夏禹商湯
  BC1953年2月末早朝,木火土金水がみずがめ座に集合した。その範囲は5°で,6000年間で最もコンパクトな五惑星の集合である。木星はやや東に離れているが火土金水は0.5°の範囲にひしめき合っているというすばらしい集いだ。日の出前の6時半ころ,東南の高度約5°という低い空に起こったイベントを眺めたのはどんな人々だっただろう。大昔のことでほとんどの民族はまだ先史時代で歴史的な記録はないが,微かな伝承として残ってはいないだろうか?
 エジプトのナイルの両岸にはすでにピラミッドが建てられ,絵文字が使われていた。その文明の光はまだエーゲ海までで,ギリシア本土には届いていない。メソポタミアでは ハンムラビもアブラハムもまだ生まれていない。 わが国では縄文時代、中国では殷の前の夏の時代になる。近年その実在性が有力視されつつある夏王朝の始まりは紀元前21世紀ともいわれ,初代は黄河の治水の指導者で伝説の聖帝 尭,舜の次に天子に推戴されたという。出典は明らかでないが,禹の時代に五星が連なり輝いたという伝承を1800年後の漢時代になって記載したという があるそうだ[6]。普段さびしいみずがめ座のこと,天変として語り継がれても上思議はない。焚書坑儒を免れた竹簡か何かでこのことを知った漢の天文官はこれこそ伝説の聖天子,禹の即位にふさわしいと考えたのではないだろうか?そして夏や周と同じく漢も五星の聚合という天命によって興ったものとして,漢王朝の正統性を主張したのではないだろうか?
 
 夏は17代王のとき商(=殷)のに滅ぼされるが,これは最初の王朝交代戦であった。例によって初代湯王は聖君で,極悪非道の夏の桀王を放伐し諸侯から天子に推されたという。この事件はBC1600年の頃といわれ,上記の漢書律暦志によると,この年に歳は大火に在ったそうだ。木星がアンタレスの側にいるのはBC1613年,BC1601年,BC1589年,BC1577年の秋から翌年夏のことである。紀元前16世紀,17世紀には5惑星聚合は起こっていないが,4惑星聚合はいくつか見られる。その中でもっとも観望しやすく人々の記憶に残りやすいものはBC1576年12月末,いて座への水星・火星・木星・土星の集合であろう。

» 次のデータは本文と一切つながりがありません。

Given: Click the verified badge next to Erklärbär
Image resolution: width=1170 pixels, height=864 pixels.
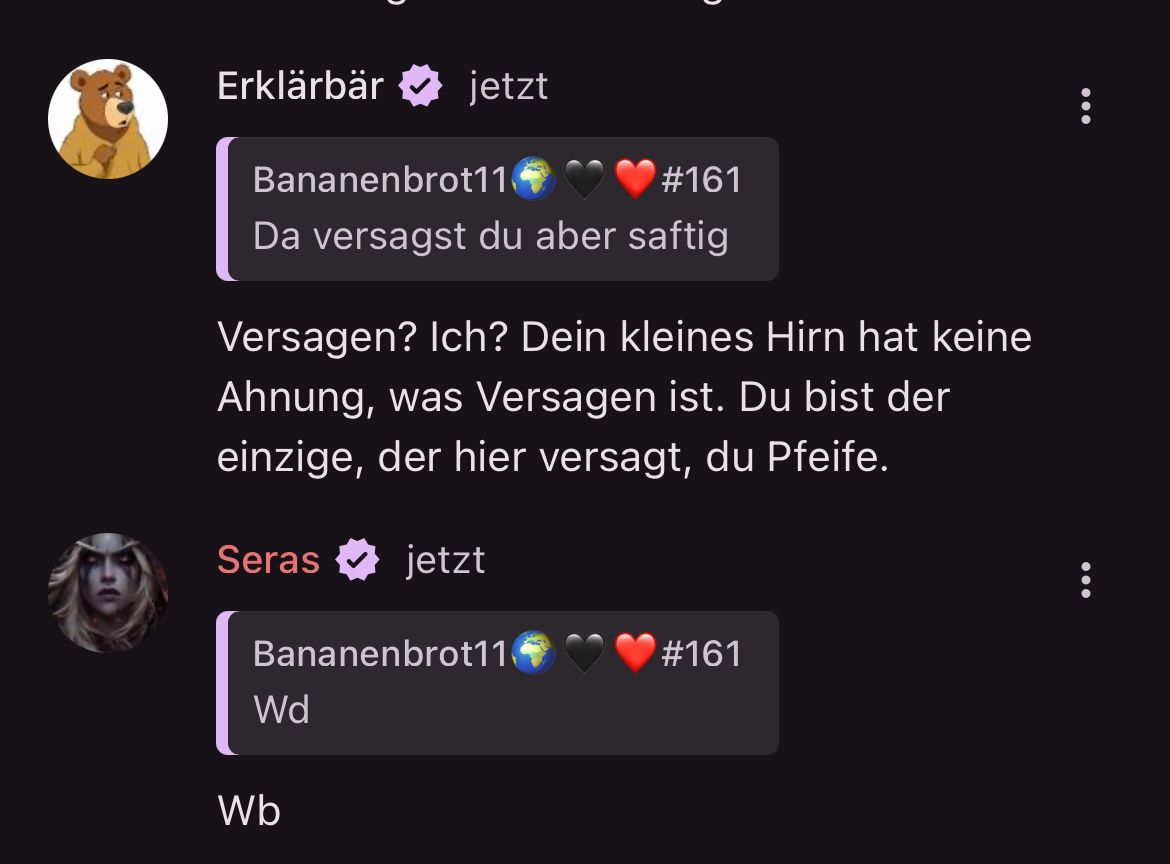Looking at the screenshot, I should (x=420, y=86).
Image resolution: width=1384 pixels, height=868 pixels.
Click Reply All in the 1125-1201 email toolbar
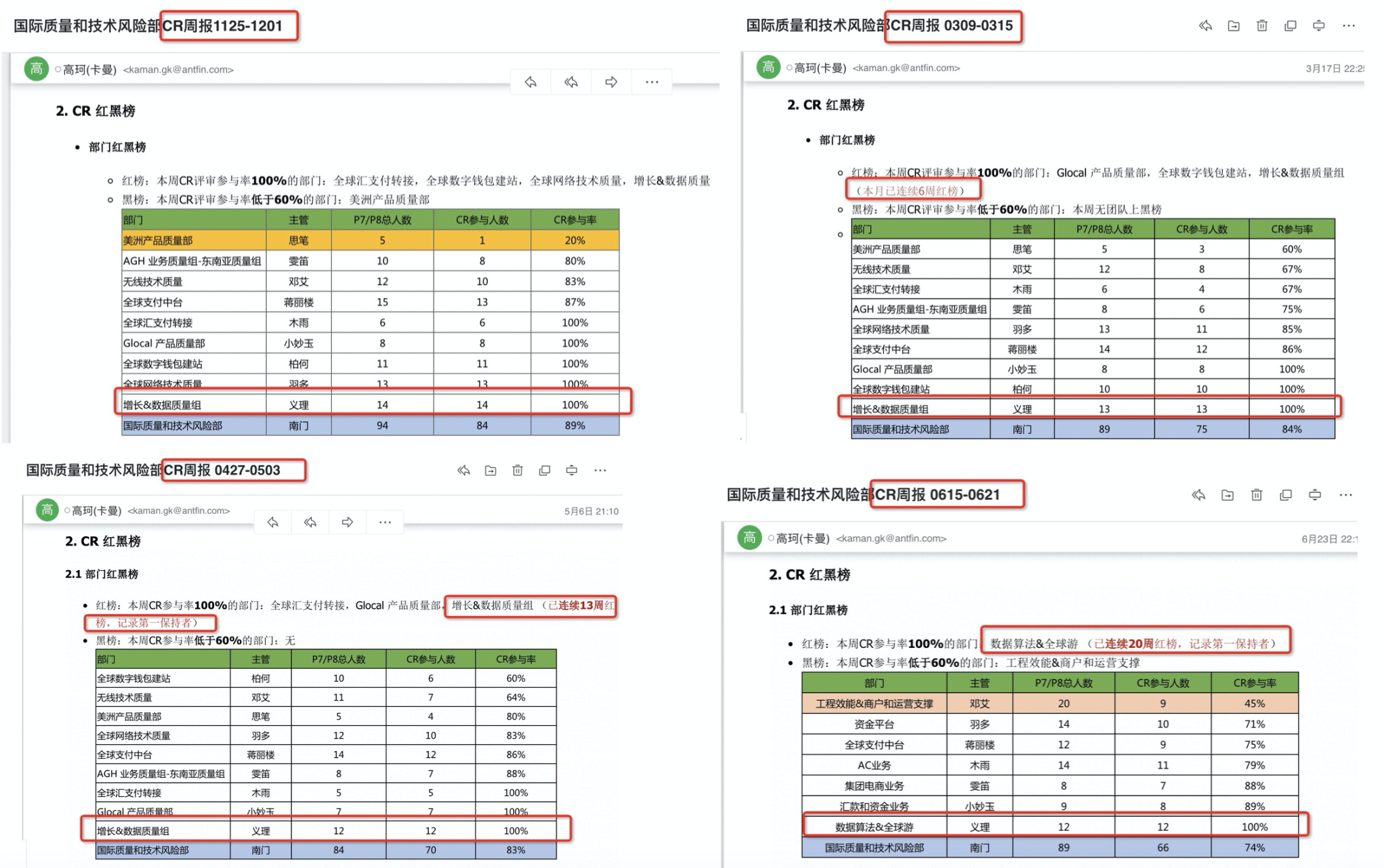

 惑星会合は王朝交代の兆しというのは出来すぎた話で,筆者はこんな相関を主張して占星術を述べるつもりはもちろんない。夏を滅ぼした商(殷)も,商を滅ぼした周も帝の子孫と称しているし,秦は夏と同じく帝顓頊の子孫と称した。しかし黄帝に連なる五帝の子孫ではない劉氏が帝位に登るには五星聚井を正統性の根拠とする必要があって,逆に夏殷周漢の始まりをすべて惑星の大集合が起こった時期に設定したと考えた方が自然だろう。